Contemplating canons

The idea of a science fiction canon is important to the larger fan community — but it's a canon that isn't always interrogated or reexamined

Contemplating canons

Happy Friday!

This week, I've been enjoying the sunny-but-not-sweltering weather that we've been enjoying the past week. I've been working to catch up on some reading, and this week, I came across two things that made me think of a perennial topic of discussion for science fiction and fantasy literature: canon.

Let's dig in.

There are two books that I've been reading that have gotten me thinking a bit about literary canon.

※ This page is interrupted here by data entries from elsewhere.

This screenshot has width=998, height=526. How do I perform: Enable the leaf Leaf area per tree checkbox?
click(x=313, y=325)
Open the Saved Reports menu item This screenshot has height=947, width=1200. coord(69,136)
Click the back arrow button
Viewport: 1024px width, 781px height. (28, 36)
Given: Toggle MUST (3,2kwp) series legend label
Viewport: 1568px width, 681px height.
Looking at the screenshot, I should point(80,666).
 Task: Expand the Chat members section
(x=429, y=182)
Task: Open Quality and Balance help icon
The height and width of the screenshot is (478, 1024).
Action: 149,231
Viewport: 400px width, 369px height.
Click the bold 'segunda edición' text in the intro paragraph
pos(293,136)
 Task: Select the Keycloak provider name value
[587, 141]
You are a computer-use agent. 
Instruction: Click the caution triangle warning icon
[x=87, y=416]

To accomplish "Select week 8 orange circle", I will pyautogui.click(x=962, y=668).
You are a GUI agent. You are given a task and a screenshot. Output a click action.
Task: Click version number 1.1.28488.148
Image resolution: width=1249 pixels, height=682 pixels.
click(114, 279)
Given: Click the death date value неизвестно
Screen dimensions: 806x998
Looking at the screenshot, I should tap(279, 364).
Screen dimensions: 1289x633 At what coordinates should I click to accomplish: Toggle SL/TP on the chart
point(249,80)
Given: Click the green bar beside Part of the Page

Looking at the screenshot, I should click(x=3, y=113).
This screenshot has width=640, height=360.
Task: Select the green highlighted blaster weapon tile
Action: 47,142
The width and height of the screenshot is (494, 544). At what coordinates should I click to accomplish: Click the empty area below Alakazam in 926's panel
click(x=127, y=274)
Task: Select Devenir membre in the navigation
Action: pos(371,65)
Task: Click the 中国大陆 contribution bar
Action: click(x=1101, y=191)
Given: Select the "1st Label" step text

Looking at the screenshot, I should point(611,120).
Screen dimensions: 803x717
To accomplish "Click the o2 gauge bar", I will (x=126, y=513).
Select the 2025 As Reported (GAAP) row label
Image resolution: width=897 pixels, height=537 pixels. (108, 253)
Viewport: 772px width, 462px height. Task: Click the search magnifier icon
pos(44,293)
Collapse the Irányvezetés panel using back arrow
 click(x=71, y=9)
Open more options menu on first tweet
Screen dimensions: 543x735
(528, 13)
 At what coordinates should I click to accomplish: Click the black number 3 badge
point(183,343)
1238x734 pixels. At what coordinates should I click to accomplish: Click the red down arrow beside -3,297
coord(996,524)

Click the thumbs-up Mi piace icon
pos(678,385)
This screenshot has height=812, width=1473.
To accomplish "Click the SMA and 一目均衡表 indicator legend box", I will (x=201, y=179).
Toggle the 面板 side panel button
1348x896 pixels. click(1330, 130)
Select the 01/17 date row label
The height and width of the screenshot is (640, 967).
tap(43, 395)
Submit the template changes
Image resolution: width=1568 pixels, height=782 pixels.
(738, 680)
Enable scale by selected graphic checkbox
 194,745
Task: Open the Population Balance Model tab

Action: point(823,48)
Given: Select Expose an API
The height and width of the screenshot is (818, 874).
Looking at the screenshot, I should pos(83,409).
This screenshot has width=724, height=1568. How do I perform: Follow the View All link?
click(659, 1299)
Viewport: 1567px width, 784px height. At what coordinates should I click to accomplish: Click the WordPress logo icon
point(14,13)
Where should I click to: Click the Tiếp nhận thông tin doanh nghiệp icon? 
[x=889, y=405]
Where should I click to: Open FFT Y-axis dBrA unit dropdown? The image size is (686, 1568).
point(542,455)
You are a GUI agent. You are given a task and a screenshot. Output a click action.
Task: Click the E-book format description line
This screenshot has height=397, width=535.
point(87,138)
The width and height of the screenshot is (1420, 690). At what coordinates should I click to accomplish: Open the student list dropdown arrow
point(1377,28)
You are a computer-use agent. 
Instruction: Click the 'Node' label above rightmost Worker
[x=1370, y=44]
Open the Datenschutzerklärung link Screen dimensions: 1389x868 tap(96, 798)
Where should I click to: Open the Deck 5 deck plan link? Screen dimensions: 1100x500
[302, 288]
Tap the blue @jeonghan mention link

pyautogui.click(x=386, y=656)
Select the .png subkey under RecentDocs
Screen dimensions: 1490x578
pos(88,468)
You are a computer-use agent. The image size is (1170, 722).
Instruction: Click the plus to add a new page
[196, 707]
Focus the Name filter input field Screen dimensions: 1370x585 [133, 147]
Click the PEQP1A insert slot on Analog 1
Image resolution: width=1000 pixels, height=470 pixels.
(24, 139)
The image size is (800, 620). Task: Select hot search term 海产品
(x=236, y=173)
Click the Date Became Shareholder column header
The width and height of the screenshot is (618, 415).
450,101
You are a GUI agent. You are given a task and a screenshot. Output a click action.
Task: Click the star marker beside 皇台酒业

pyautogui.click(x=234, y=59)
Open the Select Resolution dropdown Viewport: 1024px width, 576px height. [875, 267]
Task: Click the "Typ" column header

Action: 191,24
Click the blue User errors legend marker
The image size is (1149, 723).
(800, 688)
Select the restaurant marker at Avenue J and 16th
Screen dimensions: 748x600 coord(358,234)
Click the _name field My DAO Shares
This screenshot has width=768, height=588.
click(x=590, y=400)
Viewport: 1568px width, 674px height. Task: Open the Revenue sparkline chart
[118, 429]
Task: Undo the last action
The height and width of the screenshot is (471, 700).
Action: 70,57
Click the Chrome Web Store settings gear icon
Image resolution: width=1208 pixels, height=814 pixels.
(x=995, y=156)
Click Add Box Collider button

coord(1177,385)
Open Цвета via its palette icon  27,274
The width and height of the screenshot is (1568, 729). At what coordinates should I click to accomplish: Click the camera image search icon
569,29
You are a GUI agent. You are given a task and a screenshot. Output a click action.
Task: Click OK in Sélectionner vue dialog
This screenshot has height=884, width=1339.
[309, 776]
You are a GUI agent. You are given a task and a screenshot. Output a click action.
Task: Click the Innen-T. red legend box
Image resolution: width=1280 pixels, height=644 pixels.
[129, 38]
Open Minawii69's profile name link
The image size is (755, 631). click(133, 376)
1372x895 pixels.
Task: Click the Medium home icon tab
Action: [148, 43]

The first is Annalee Newitz's latest nonfiction book, Four Lost Cities: A Secret History of the Urban Age*, in which they talk at one point about some older archeological research into the city Çatalhöyük: British archeologist James Mellaart began examining the ruins of the city, and found a bunch of figures of naked women:

"Among many other artifacts, he found a few female figurines. He was especially impressed by one of them, who was seated in a chair with her hands on the heads of two leopards. He decided she must be on a throne, and that an abstract bulge between her ankles was a recently birthed child. Further excavation revealed the figuring had come from an elaborately decorated room that he dubbed a temple. Based on this scant evidence, Mellaart announced that the people of Çatalhöyük were a matriarchy that worshipped a fertility goddess."

[*usual disclaimer for purchases made through affiliate links: purchases may result in a commission to Transfer Orbit]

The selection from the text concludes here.